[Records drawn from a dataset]
═══
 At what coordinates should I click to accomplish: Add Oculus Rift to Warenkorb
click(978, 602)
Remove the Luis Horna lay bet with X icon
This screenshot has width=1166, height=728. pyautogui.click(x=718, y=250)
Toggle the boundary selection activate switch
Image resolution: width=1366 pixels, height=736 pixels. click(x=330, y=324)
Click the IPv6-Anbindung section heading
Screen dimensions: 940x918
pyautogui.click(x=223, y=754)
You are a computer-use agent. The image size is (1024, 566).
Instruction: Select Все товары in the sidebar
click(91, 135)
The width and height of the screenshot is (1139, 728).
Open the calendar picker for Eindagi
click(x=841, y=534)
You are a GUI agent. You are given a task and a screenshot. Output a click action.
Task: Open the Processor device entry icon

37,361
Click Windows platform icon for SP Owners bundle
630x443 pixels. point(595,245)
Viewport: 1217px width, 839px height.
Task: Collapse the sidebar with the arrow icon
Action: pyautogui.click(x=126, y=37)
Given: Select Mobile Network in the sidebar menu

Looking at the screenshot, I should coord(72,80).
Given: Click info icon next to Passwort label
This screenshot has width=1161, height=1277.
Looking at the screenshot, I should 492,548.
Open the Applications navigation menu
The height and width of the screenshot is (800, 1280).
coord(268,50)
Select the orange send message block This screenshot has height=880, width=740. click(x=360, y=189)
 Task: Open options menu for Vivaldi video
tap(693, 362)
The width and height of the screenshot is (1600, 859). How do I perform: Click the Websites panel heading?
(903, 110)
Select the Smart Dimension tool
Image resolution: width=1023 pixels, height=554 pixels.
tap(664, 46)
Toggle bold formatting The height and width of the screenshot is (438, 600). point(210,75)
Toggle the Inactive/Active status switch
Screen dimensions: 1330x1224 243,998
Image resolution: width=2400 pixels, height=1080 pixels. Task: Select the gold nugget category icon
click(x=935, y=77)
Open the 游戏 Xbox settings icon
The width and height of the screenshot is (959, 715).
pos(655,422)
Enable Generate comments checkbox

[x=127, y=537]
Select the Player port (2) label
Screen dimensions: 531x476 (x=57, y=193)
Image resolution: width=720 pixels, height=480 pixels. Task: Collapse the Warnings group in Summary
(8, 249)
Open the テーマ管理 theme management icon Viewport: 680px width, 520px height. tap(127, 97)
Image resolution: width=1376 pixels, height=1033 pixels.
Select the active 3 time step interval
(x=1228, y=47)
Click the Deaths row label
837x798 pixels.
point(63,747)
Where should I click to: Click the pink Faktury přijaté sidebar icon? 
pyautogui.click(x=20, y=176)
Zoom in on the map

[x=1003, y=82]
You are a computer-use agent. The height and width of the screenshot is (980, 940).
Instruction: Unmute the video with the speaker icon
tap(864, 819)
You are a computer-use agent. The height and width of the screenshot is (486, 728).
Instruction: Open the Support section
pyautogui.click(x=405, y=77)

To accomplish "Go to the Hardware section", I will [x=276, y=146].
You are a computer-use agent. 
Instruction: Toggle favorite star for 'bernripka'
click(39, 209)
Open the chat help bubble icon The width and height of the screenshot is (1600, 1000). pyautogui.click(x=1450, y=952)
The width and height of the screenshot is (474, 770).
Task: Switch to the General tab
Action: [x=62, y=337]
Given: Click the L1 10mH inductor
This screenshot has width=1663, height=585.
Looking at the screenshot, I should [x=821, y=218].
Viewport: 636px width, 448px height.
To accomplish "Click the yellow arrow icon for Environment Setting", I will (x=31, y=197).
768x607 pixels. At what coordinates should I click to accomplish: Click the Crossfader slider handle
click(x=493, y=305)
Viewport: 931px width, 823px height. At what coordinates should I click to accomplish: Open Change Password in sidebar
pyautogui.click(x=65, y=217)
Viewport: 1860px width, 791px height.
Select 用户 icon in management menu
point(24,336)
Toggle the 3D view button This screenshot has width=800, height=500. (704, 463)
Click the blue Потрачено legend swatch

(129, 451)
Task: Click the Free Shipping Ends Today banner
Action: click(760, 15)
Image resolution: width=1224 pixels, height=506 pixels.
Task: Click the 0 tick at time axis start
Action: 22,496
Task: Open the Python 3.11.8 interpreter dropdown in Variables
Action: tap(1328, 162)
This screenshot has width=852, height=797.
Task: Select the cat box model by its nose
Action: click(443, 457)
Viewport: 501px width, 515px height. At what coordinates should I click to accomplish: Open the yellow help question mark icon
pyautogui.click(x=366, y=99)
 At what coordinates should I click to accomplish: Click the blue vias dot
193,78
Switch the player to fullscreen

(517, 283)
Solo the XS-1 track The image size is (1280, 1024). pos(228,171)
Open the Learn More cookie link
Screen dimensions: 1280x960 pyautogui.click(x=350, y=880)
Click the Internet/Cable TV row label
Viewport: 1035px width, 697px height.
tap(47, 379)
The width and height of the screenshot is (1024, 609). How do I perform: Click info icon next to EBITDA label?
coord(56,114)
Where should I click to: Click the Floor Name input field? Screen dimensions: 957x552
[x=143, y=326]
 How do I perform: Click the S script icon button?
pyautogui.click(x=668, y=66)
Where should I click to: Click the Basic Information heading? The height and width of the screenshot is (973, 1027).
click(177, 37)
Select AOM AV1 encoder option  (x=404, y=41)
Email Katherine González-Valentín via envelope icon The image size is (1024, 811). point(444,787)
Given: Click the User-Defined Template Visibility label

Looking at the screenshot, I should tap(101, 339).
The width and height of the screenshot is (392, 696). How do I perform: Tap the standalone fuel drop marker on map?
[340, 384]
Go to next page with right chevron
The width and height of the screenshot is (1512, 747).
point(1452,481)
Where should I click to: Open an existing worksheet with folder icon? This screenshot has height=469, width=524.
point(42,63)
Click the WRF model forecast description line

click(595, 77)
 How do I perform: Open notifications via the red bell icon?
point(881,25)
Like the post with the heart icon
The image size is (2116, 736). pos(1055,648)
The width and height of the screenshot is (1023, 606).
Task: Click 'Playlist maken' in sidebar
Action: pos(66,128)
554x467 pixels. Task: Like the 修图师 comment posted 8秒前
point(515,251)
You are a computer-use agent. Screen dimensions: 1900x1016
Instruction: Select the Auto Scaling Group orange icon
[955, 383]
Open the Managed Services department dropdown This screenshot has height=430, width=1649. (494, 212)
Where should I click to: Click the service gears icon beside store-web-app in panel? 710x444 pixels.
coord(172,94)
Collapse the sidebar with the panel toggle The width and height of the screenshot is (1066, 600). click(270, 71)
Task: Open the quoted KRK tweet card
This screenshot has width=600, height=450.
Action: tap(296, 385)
═══
● Work order
What is the number of lines in these records that contain "computer"? Reply with the number only.

● Output of the task
5